### Problem:
The result should be every line in the material below containing the string "agent".

### Data provided:
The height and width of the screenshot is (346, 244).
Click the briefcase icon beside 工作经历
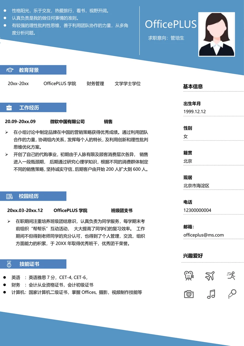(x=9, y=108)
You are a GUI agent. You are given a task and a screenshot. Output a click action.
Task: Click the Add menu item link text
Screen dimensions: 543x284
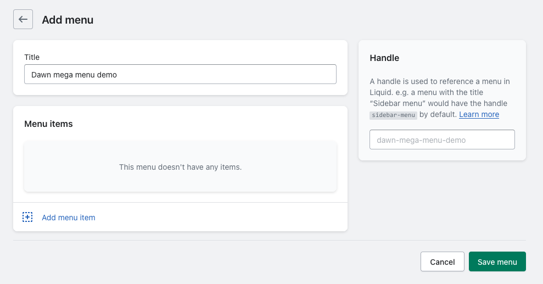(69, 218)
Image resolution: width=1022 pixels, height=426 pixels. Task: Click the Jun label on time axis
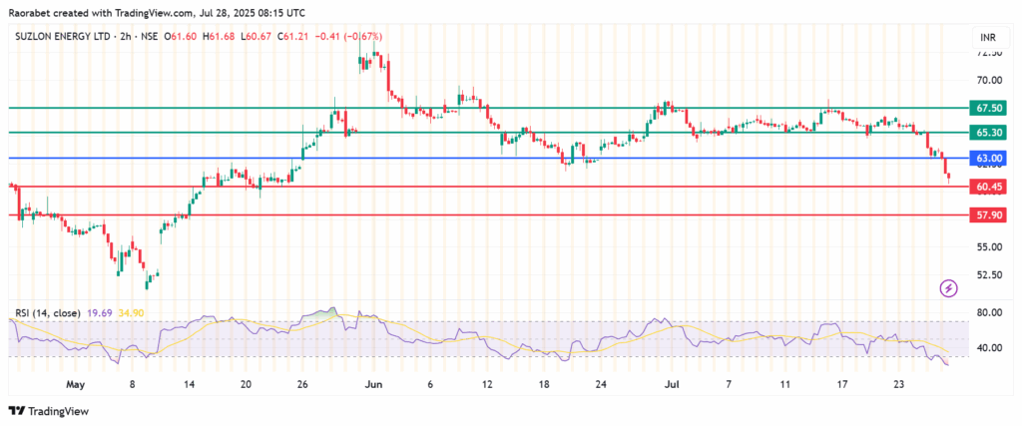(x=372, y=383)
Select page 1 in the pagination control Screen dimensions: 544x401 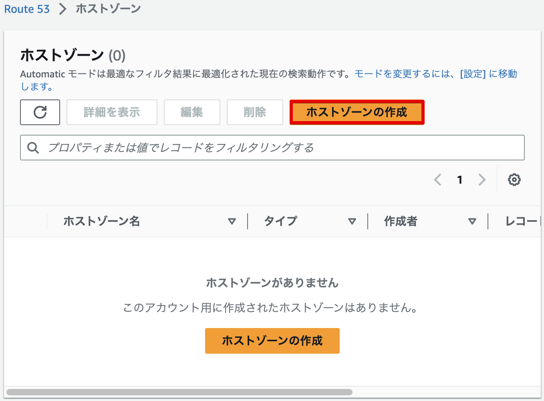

==

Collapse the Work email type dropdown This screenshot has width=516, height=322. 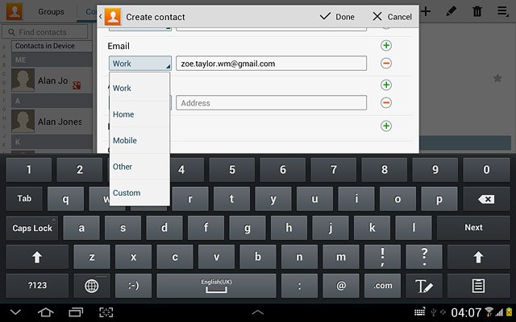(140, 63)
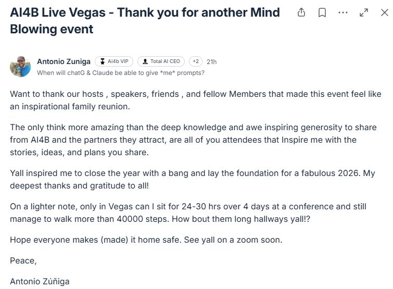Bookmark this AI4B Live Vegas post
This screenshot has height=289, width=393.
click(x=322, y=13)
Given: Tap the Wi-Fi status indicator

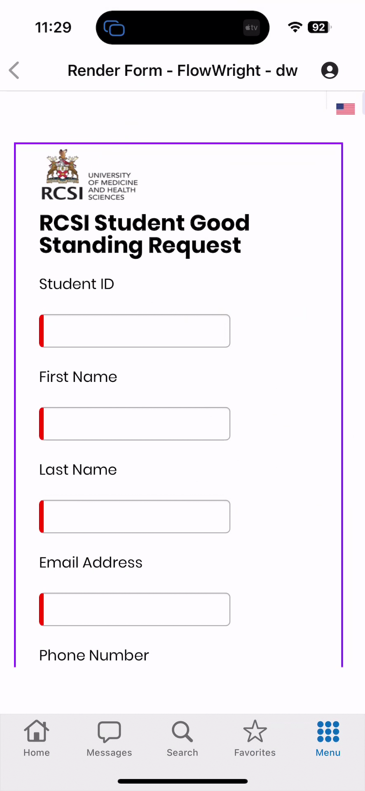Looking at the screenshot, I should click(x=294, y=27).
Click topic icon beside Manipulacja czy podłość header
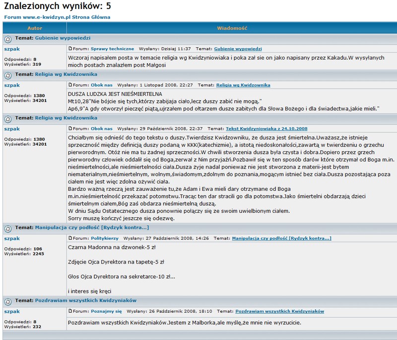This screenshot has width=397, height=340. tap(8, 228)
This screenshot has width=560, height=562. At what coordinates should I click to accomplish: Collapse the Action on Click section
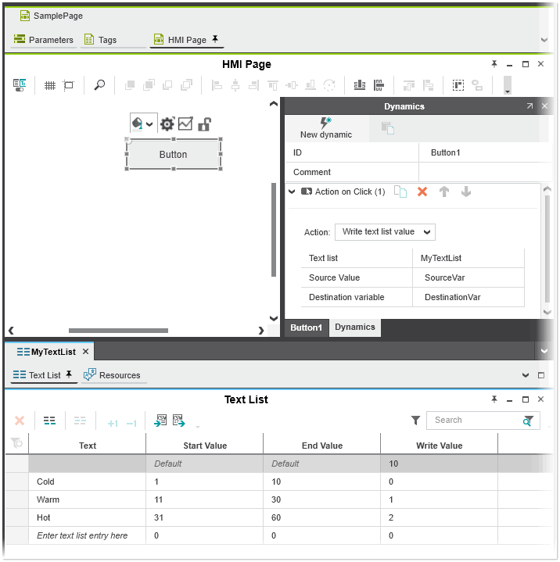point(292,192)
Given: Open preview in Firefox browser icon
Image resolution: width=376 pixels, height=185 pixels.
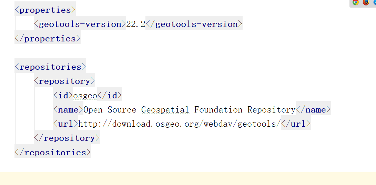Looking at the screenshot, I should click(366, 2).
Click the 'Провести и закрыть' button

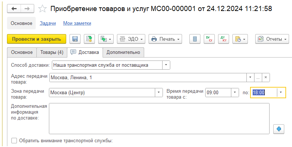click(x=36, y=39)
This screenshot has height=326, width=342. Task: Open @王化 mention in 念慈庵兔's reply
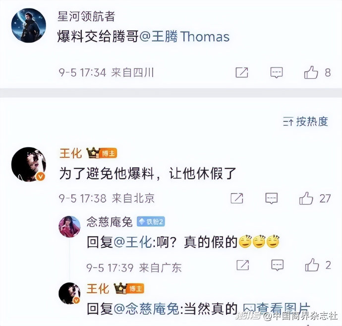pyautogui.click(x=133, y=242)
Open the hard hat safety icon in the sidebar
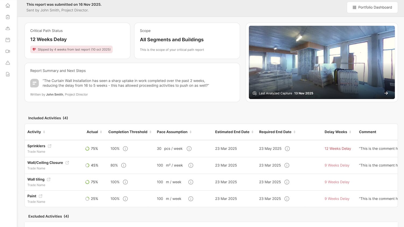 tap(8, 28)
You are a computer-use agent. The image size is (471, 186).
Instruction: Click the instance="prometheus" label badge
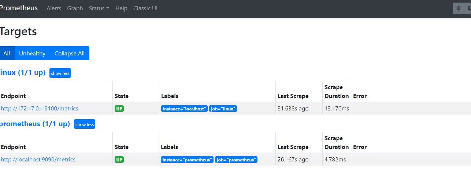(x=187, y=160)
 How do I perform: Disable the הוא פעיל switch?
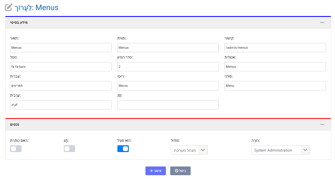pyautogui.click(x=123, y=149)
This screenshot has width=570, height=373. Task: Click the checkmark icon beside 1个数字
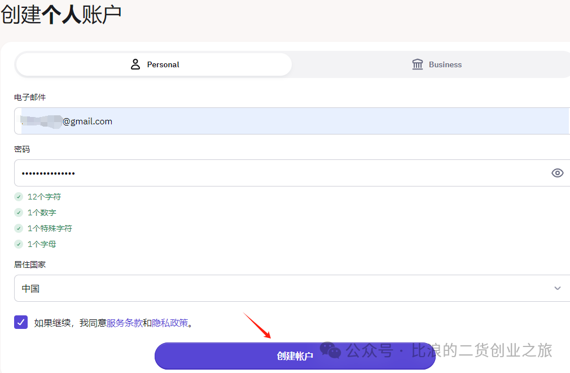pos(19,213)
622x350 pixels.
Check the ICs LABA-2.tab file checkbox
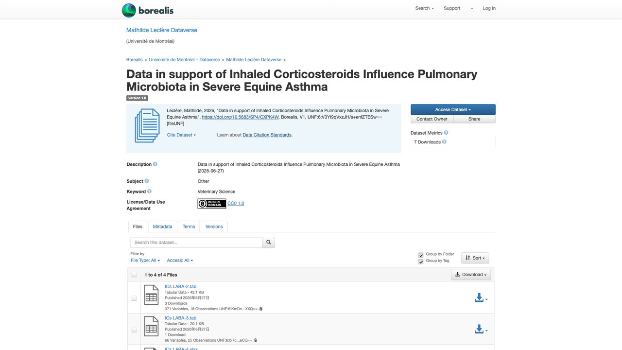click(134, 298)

==

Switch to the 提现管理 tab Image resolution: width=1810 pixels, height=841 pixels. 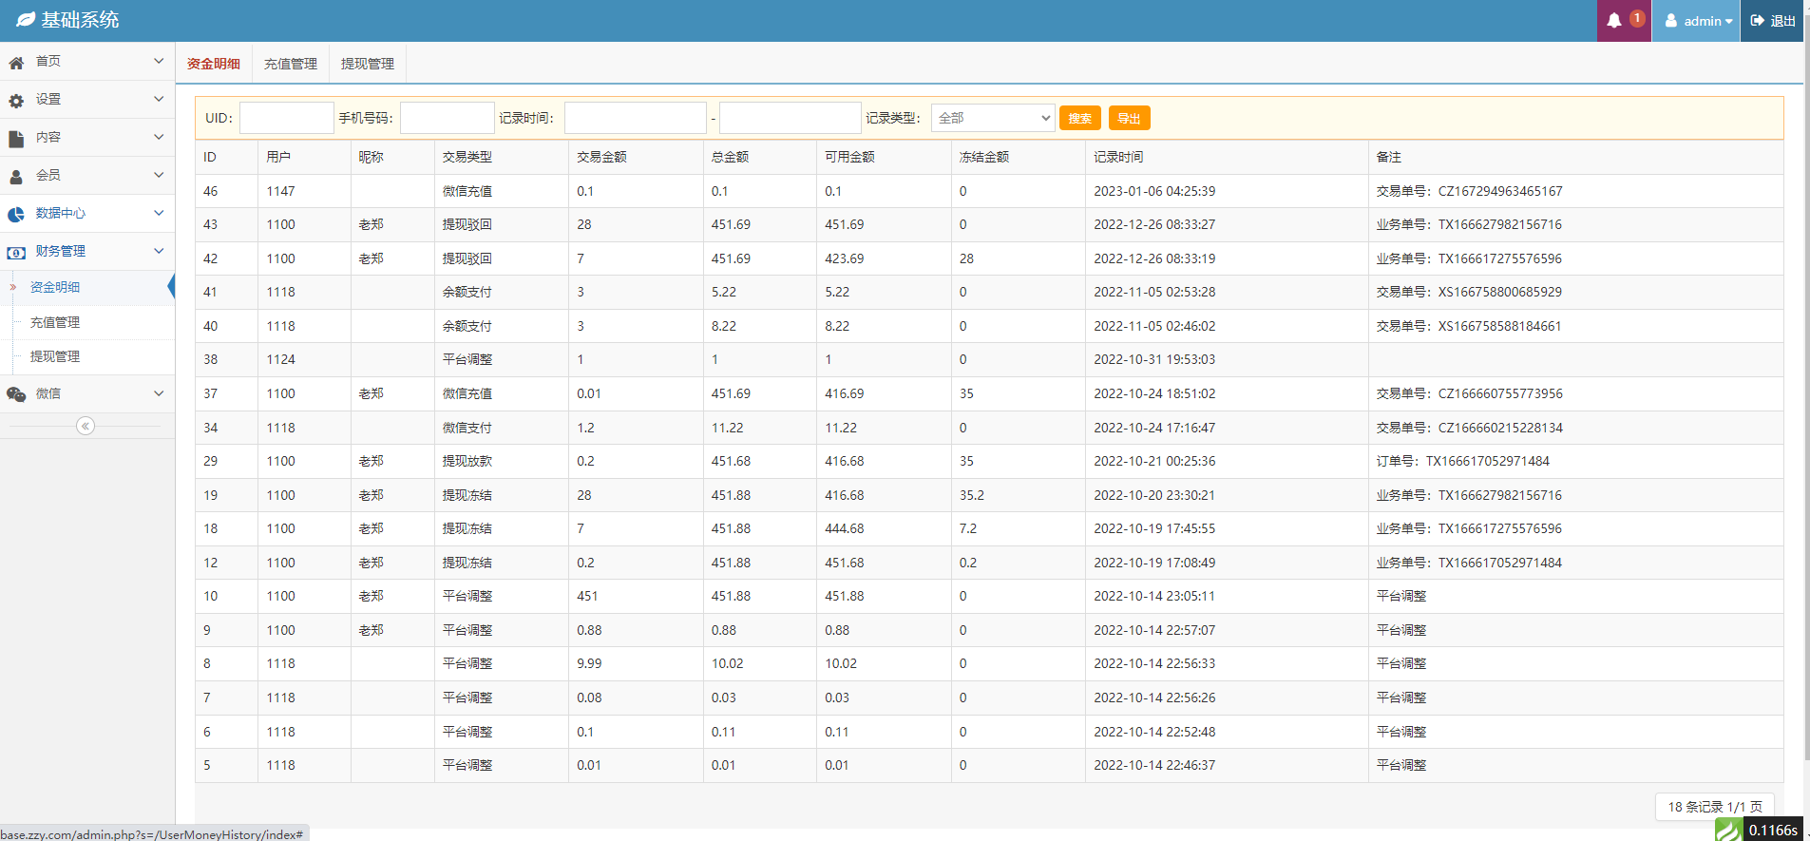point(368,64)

### Exercise answer:
You are a GUI agent. You are given a task and a screenshot. Output a click action.
You are a computer-use agent. The image size is (471, 186).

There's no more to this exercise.